> Exercise directions:
Set the data below down again, exactly, with every picture left out.
======== Data shown
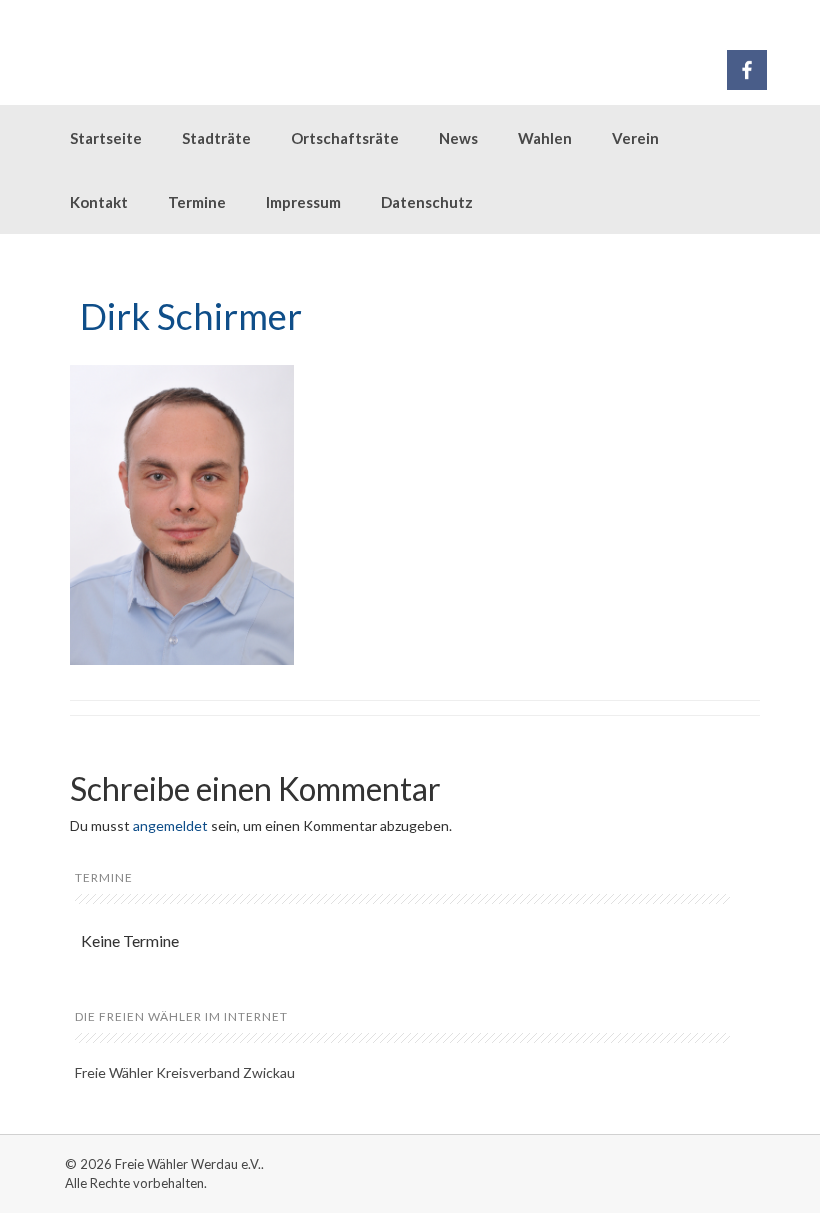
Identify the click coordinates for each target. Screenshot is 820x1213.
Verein (635, 138)
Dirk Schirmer (191, 316)
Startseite (106, 138)
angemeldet (170, 825)
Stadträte (216, 138)
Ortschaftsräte (345, 138)
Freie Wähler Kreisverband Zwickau (185, 1072)
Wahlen (545, 138)
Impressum (303, 202)
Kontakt (99, 202)
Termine (197, 202)
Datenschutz (427, 202)
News (458, 138)
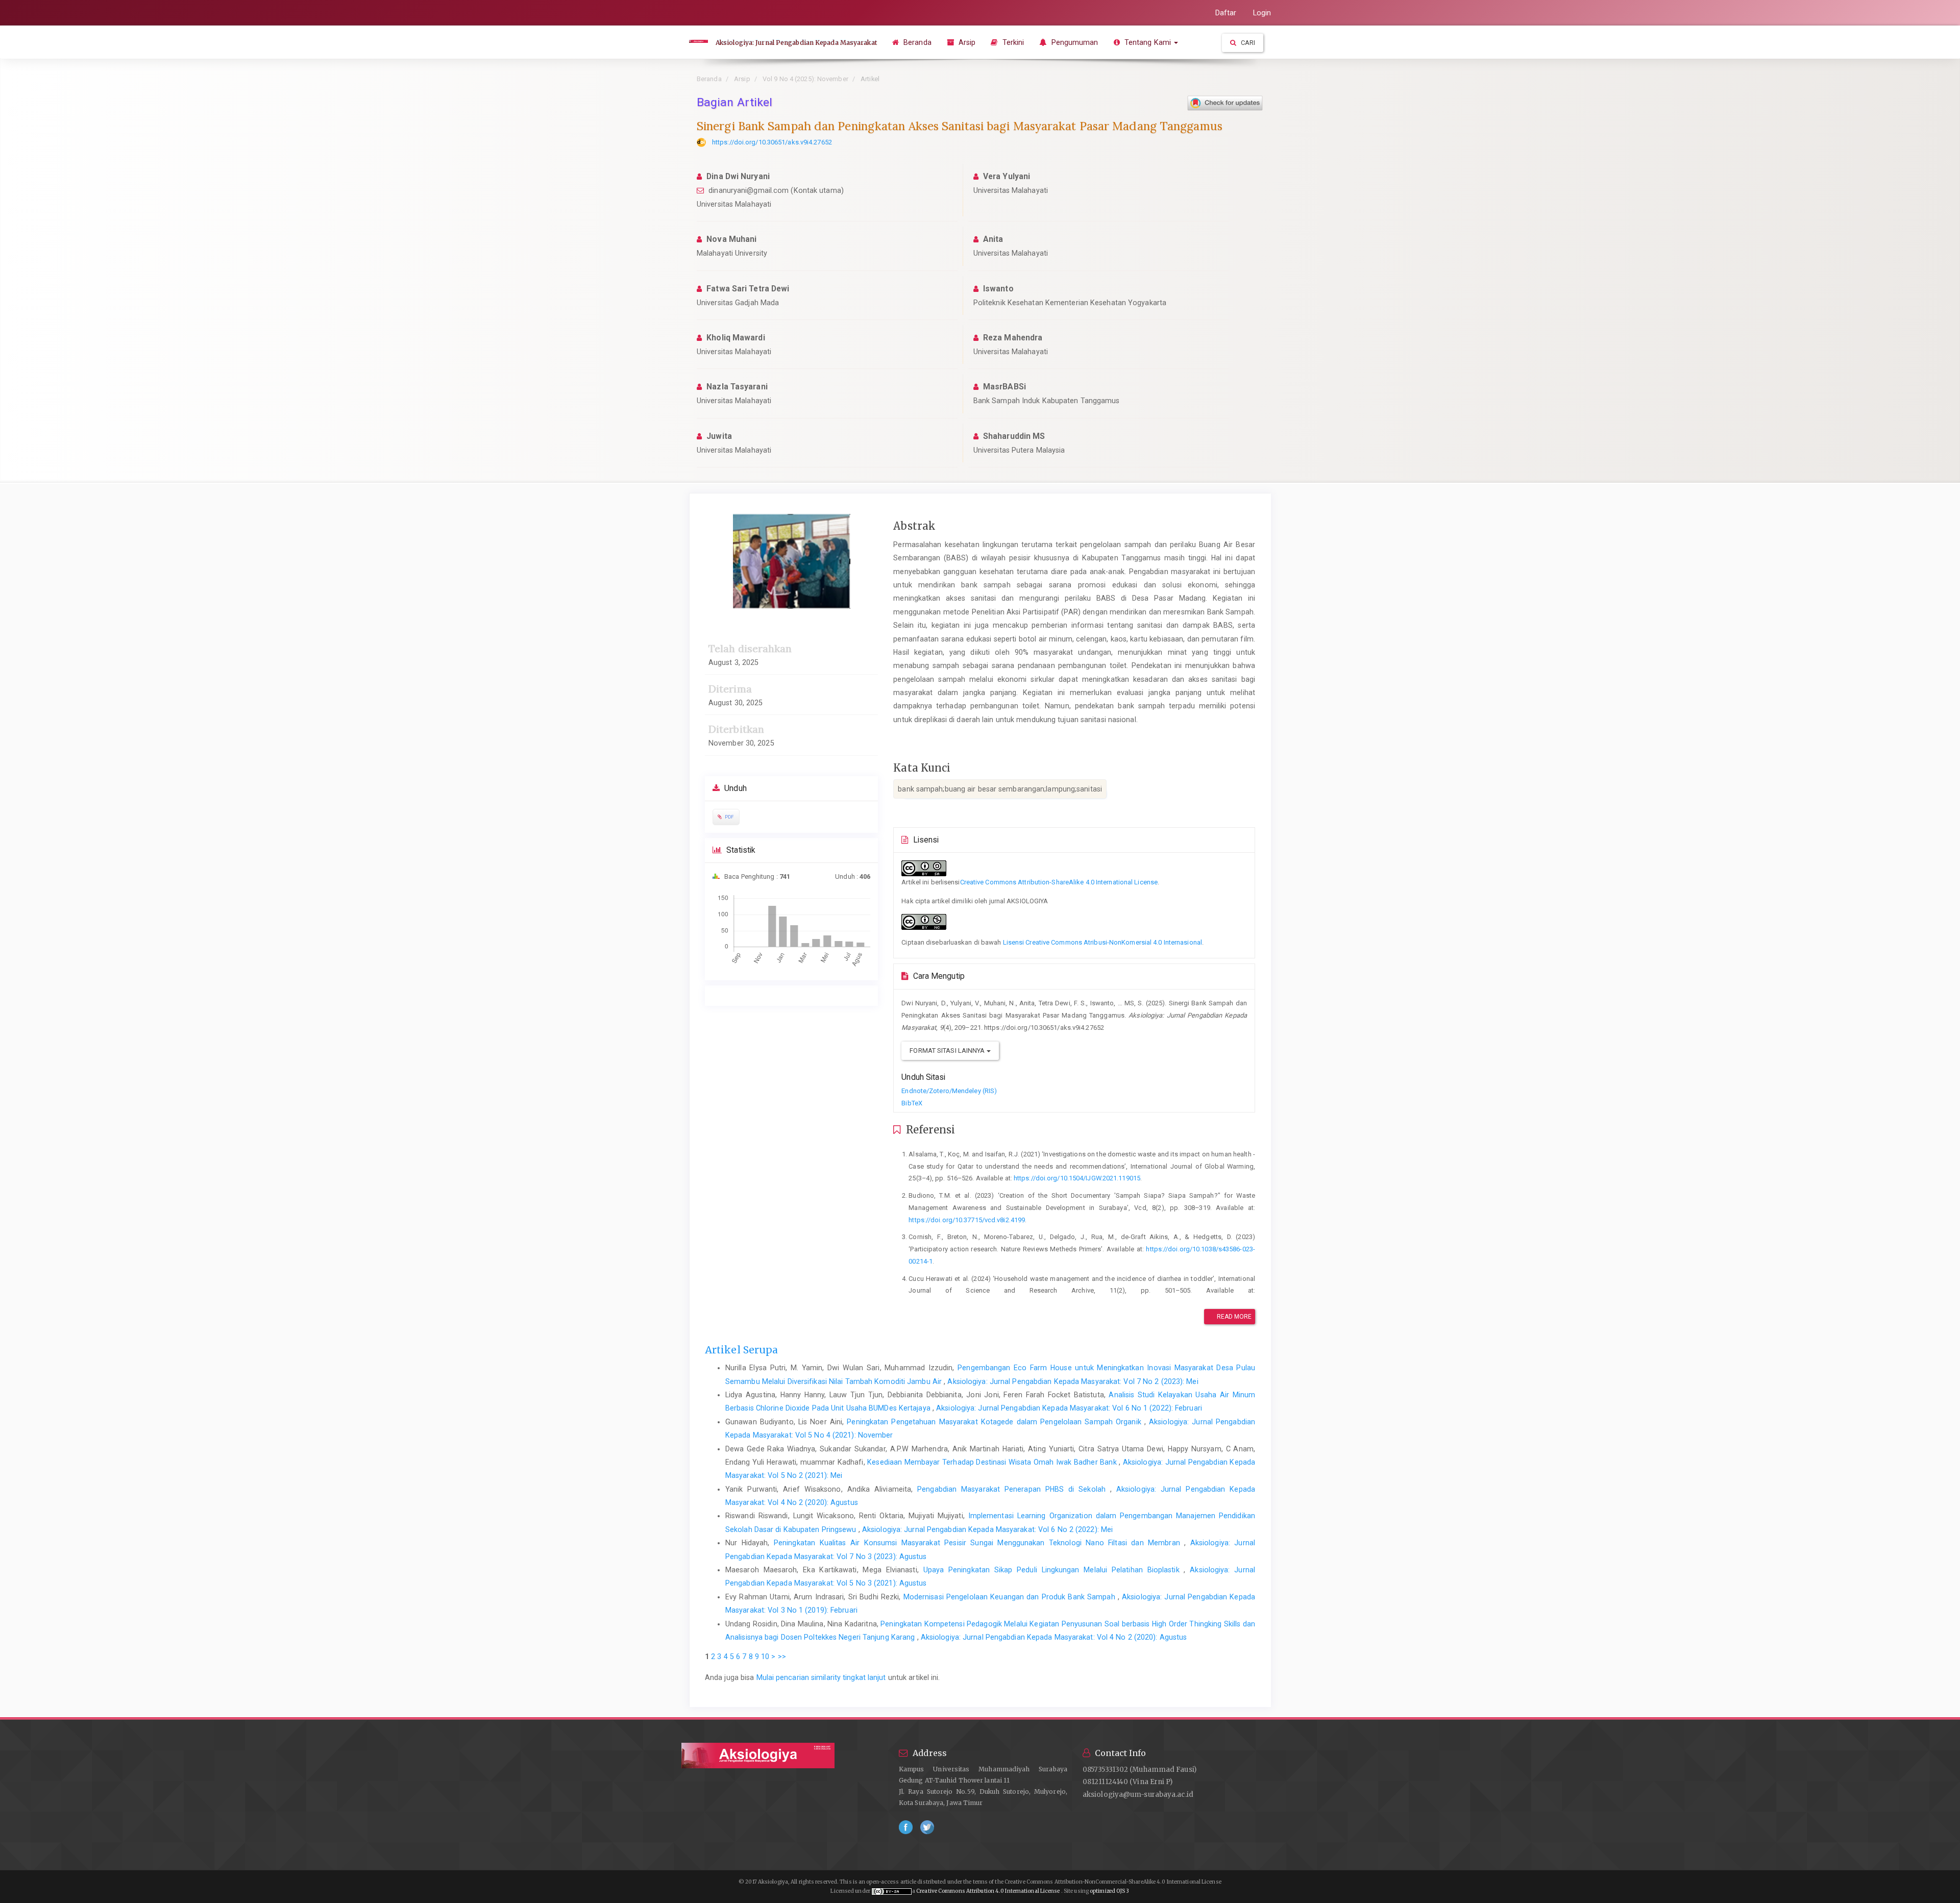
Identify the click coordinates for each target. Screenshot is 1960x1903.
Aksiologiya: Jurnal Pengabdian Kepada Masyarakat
================
> Answer space:
Identify the click coordinates for each target. Screenshot is 820x1213.
Verein (635, 138)
Dirk Schirmer (191, 316)
Startseite (106, 138)
angemeldet (170, 825)
Stadträte (216, 138)
Ortschaftsräte (345, 138)
Freie Wähler Kreisverband Zwickau (185, 1072)
Wahlen (545, 138)
Impressum (303, 202)
Kontakt (99, 202)
Termine (197, 202)
Datenschutz (427, 202)
News (458, 138)
Identify the click coordinates for each target. Screenshot is 1960x1903.
Aksiologiya: Jurnal Pengabdian Kepada Masyarakat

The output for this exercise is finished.